Here at NED, we're big on industrial wearables, as we believe they tether industrial workers to technology rocketing forward so fast, we couldn't otherwise keep up. The space is filled with a lot of hype and speculation, so to keep ourselves grounded, we often turn to the fine folks at Upskill. The software platform Skylight the Washington D.C. –based company makes connect enterprises with the hardware manufacturers, and in their research, they are some of the first to know what industry needs, and what the current gamut of smartglasses can provide.
In their new webinar, What's Next for Enterprise AR in 2018, (Jan. 18th at 2 p.m ET/ 11 a.m. PT) Upskill is offering anyone who registers a chance to glean those same insights and better for big changes this year. Hosted by CEO and co-founder Brian Ballard and Jay Kim, chief strategy officer, this webinar is meant to cut through all the bull and the buzz the tech media is so found of shoveling your way (sorry about that).
It's a great time to start fine-tuning your wearable plan, because if you don't, you might want to start developing a new career plan. Wearables are going to be a vital tool in several factory applications, so hang on or hop off.
On just the first use, GE technicians who wore smartglasses with Skylight saw a 34% increase in productivity.
“In just three to five years, I can’t imagine a person on the plant floor that doesn’t have a wearable device to help them do the job,” says Paul Boris, VP of Manufacturing Industries at GE.
We recently spoke with Kim while he was checking out the latest tech at CES 2018 about what to expect from the webinar.
Look for brand new cases on a regular basis, from training, to work instructions to how people connect with IoT devices.
And in 2018, smaller, more agile companies will follow suit and may do it better.
"Smaller companies have less red tape," Kim says, which could slow down adoption at industry behemoths. "Capital equipment and complicated workflows need to be turned over to adapt new technology at scale."
The limiting factor for these smaller businesses is lack of infrastructure, and Kim notes that new plants and factories that work AR into their design up front will have a much easier time making the change.
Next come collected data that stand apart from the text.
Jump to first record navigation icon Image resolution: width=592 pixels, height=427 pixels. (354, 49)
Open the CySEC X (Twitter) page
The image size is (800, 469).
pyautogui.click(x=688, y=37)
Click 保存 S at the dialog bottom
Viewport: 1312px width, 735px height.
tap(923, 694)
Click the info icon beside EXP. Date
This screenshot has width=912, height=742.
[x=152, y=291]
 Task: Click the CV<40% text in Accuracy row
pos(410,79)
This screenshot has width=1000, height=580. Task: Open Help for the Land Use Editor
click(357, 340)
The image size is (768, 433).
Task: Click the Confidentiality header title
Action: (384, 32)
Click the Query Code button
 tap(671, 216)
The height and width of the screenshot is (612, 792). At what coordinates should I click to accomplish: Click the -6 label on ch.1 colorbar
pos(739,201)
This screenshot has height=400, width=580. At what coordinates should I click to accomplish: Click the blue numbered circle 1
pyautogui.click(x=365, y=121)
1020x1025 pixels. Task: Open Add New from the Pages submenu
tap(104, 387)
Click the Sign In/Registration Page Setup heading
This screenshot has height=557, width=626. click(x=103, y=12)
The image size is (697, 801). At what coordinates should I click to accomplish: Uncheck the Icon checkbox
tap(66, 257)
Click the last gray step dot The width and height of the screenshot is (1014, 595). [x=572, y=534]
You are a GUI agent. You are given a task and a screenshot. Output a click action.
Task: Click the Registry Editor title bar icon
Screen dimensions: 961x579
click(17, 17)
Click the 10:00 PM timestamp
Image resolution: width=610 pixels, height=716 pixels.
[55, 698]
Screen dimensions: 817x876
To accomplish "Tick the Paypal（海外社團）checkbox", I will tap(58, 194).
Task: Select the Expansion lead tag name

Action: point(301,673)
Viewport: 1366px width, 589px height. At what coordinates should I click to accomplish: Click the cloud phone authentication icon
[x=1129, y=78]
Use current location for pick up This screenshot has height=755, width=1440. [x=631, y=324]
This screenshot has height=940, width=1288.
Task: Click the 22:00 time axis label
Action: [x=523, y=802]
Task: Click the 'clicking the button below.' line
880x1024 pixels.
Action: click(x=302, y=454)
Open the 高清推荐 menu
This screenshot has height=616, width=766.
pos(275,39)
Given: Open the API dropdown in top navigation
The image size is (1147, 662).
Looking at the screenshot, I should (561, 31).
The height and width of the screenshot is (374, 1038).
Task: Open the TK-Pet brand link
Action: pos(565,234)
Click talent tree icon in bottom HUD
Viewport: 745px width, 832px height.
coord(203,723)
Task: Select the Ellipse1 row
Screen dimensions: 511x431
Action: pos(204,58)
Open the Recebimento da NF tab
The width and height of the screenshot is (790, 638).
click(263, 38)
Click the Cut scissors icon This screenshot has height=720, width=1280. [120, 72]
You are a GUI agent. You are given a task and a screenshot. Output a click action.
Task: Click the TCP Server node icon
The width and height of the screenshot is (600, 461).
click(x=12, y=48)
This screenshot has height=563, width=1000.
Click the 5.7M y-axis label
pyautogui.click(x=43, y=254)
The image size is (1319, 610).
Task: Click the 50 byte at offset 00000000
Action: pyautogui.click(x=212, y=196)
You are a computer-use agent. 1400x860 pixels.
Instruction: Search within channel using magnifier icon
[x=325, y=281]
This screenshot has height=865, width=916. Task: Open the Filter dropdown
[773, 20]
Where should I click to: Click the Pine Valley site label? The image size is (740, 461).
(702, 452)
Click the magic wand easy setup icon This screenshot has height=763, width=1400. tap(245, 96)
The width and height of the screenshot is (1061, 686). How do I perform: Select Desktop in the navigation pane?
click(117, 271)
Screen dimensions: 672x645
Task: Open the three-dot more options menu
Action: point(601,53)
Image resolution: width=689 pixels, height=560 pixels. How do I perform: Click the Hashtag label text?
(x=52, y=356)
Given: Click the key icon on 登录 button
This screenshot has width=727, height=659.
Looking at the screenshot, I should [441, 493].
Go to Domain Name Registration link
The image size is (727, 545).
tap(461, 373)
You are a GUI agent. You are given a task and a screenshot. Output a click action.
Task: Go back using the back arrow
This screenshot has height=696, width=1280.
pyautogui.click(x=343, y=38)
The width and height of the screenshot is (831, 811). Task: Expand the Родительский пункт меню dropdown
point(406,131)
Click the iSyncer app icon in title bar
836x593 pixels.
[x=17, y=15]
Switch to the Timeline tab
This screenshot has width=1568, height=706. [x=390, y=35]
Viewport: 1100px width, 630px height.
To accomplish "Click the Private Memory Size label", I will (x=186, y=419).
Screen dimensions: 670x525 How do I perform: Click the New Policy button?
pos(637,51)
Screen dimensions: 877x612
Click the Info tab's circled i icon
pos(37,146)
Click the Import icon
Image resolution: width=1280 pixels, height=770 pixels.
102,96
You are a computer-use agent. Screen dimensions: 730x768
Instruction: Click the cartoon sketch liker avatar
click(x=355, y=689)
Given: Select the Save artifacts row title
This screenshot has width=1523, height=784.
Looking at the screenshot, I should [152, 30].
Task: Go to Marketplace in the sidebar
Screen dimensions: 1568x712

Service and logistics will go all in on AR:
The small sample size of use cases weighed against a fairly large investment will make the typical factory floor a difficult place for significant AR/wearable to take over in 2018, Kim says.
More likely, he says, the area to watch is in the stock room, parts warehouses, and distribution centers.
In picking, sorting, and packing jobs, smartglasses paired with a Bluetooth-enabled ring scanner act as a know-it-all sidekick, filling your HUD with additional info to speed up your tasks. At a GE Healthcare facility in South Carolina, smartglasses led the worker to the correct bins and quickly guided them through the correct order of parts to pick, leading to a 46% improvement in order completion time.
"Using smartglasses allows people to ramp up faster so they hit max efficiency," Kim says. That fundamentally changes how people interface with work."
So that means you shouldn't rule out at least some pretty game-changing applications in manufacturing, from implementing line configurations to part changes.
If you are expecting the smartglasses' camera to automatically detect what part you need on a towering stack of shelving, you may still have to wait. According to Kim, that tech has not reached maturation yet.
Speech will be the loudest voice in enterprise AR:
"The most damning thing about gesture control is it does tie up your hands,which is a big deal in industrial applications," Kim says.
While there is still a place for them, he says the primary driver will be voice guidance. You say a command, such as "Show me work instructions," and they pop up on your monocular display.
We demoed them with the RealWear HMT-1, and can attest to them being deployable now. They respond flawlessly to voice commands, even in 96 dB environments.